If it carries out its plans, the state will execute these men at a rate unheard of
since the United States resumed the death penalty in 1977.
The closest recent parallel occurred two decades ago in the heyday of the death penalty in Texas, when that state twice put eight inmates to death in the space of a month -- but those executions were not carried out in such a compressed number of days.
The assembly-line style of execution is unseemly and fits with the coarsening of public life that has unfortunately become an all-too-familiar feature of American politics. It will strain the state's capacity to impose the death penalty in an error-free fashion and impose even more of a psychological and moral burden on those who carry out the sentence than would ordinarily be the case. It also raises serious questions about the lengths to which Americans will go to keep the death penalty system running.
Such questions resonate with concerns raised, fifty years ago, by the French philosopher Albert Camus
. In his view, execution was "murder" -- a form of senseless killing that demeaned those who imposed it as well as those to whom it was applied.
It's striking to note another parallel: that Camus wrote at a time of a looming crisis for his country's preferred method of execution, the guillotine, a crisis not unlike the current crisis surrounding our own preferred method -- lethal injection. He wanted to shake his readers out of their complacency about what the French government was doing and help them see that its death penalty system threatened France's claim to being a "civilized" nation.
The equation of the death penalty and murder is not just the rhetorical gesture of foreign critics like Camus. It has long been a staple of American death-penalty abolitionists who call it legalized murder and say that our methods of execution are torture
Capital punishment's defenders, on the other hand, insist that it is nothing like murder. The former, they say, is justifiable and the latter is not. Unlike those who murder, we go to great lengths to avoid punishing those who do not deserve to be punished.
Moreover, supporters highlight America's efforts to find, and use, methods of execution that minimize the suffering of those we put to death. Supreme Court Justice Antonin Scalia, writing before lethal injection's recent problems, reflected on the heinous crimes perpetrated by those we execute. "How enviable," he said
, "a quiet death by lethal injection compared with that."
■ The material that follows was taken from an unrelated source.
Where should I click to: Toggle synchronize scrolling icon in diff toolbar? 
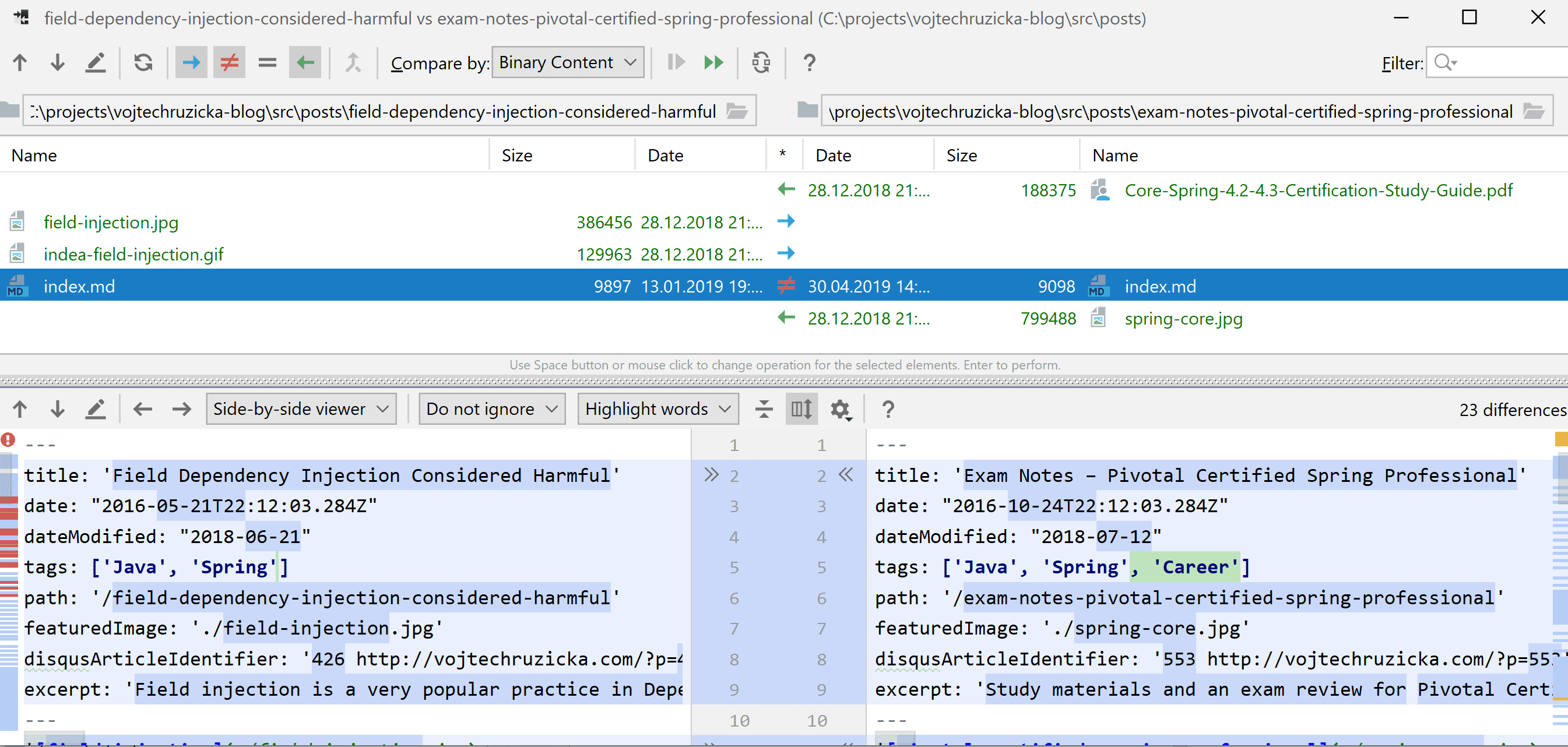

States with the death penalty also generally allow condemned prisoners to choose their last mea
l and say some last words. These gestures extend a level of dignity and compassion to the condemned that they did not show their victims. As the historian Daniel LaChance puts it
, "These last meals -- and last words -- show the state is democratic and respects individuality even as it's holding people accountable. As horrible as the deed they've been convicted of [is], the person still has some kind of dignity that we're acknowledging."
Such respect for individuality and dignity would be jeopardized, however, if Arkansas goes through with its plan because the reasons for that state's rush to execute have little to do with those concerns or with justice. They are instead another indication of problems arising from America's dependence on lethal injection. Those problems have led some states to halt executions altogether and others to resurrect older, previously discredited methods of execution.
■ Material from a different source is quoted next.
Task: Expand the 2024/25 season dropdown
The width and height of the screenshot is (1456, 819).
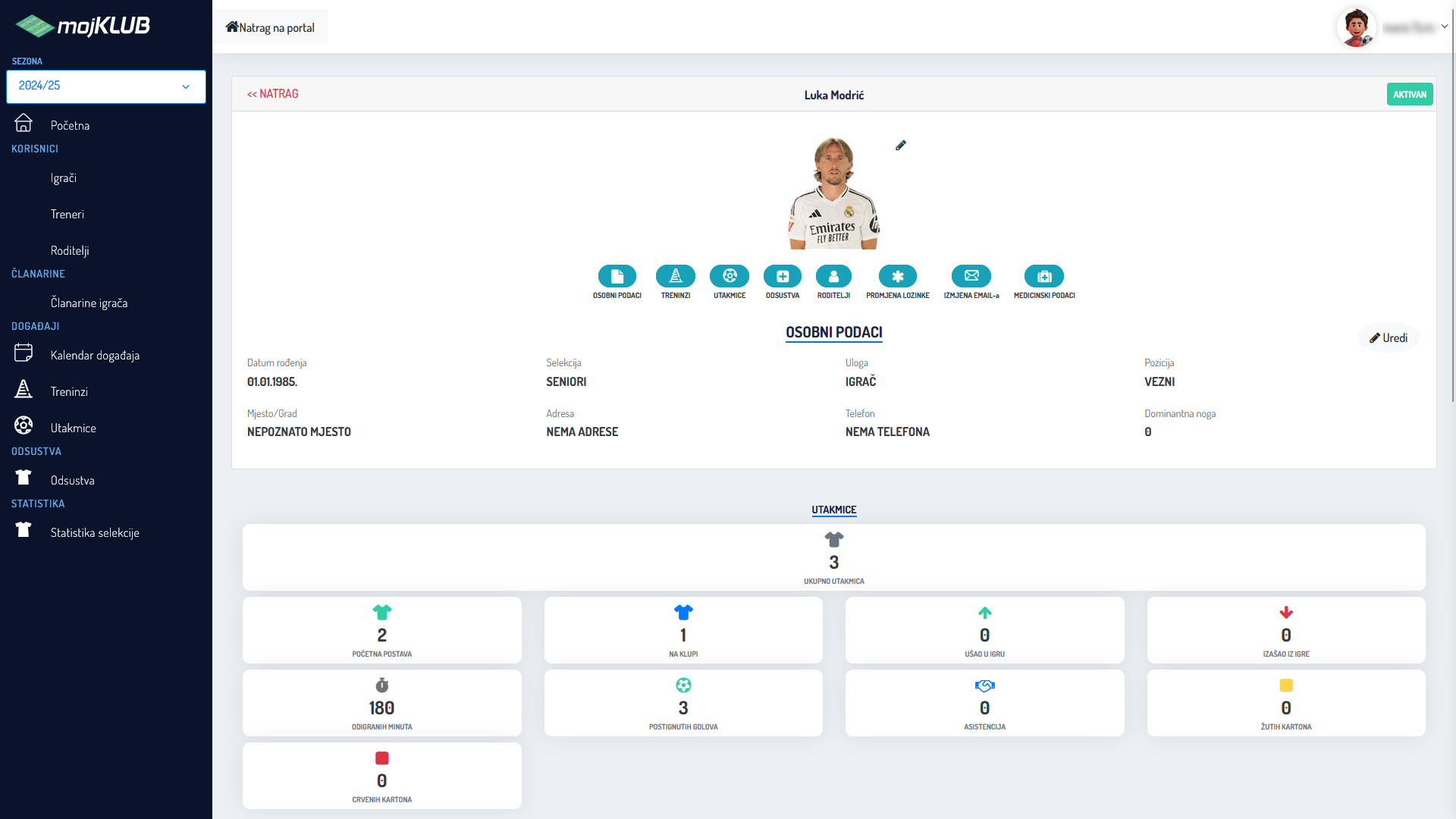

Arkansas has chosen a different path. Its plan to execute as many as possible as soon as possible arises from worries that when the state's current supply of Midazolam, one of three drugs the state uses in its lethal-injection procedure, passes its useable date in April, the state will no longer be able to replenish it. Without Midazolam, Arkansas would have no way to carry out executions. State officials are simply rushing to execute while they still can.
This rush to execute blurs distinctions between the death penalty and murder and places us in the company of nations and groups less invested than we are in honoring the individuality and dignity of the condemned.
Recently, for example
, in a single day Jordan put to death 15 people, 10 whom had been convicted of terrorism and five who had committed other crimes, including rape.
A few weeks ago, Kuwait hanged seven people
all on the same day.
In January of last year, Saudi Arabia executed 47 people
who had each been convicted of terrorism. Forty-three of them were beheaded and four were put to death by firing squad.
And then, of course, there is the fact that wholesale execution is regularly practiced
by terrorist organizations like ISIS.
The dilemma facing Arkansas and its plan highlights questions that Americans who support capital punishment must now face.
Given the vexing problems that plague the death penalty system, is it so important to carry out executions that we should do so even if it does to damage to our commitment to treating those who commit horrible crimes with dignity? Is it so important that we should adopt practices that resemble or mimic those of countries or groups whose values we frequently criticize just to keep the machinery of death in motion?
As noted in the Gospel of Matthew, as well as by the playwright George Bernard Shaw and former Supreme Court Justice William Brennan, how a society punishes reveals its true character.
All Americans should worry about what Arkansas' rush to execute says about its character -- and ours.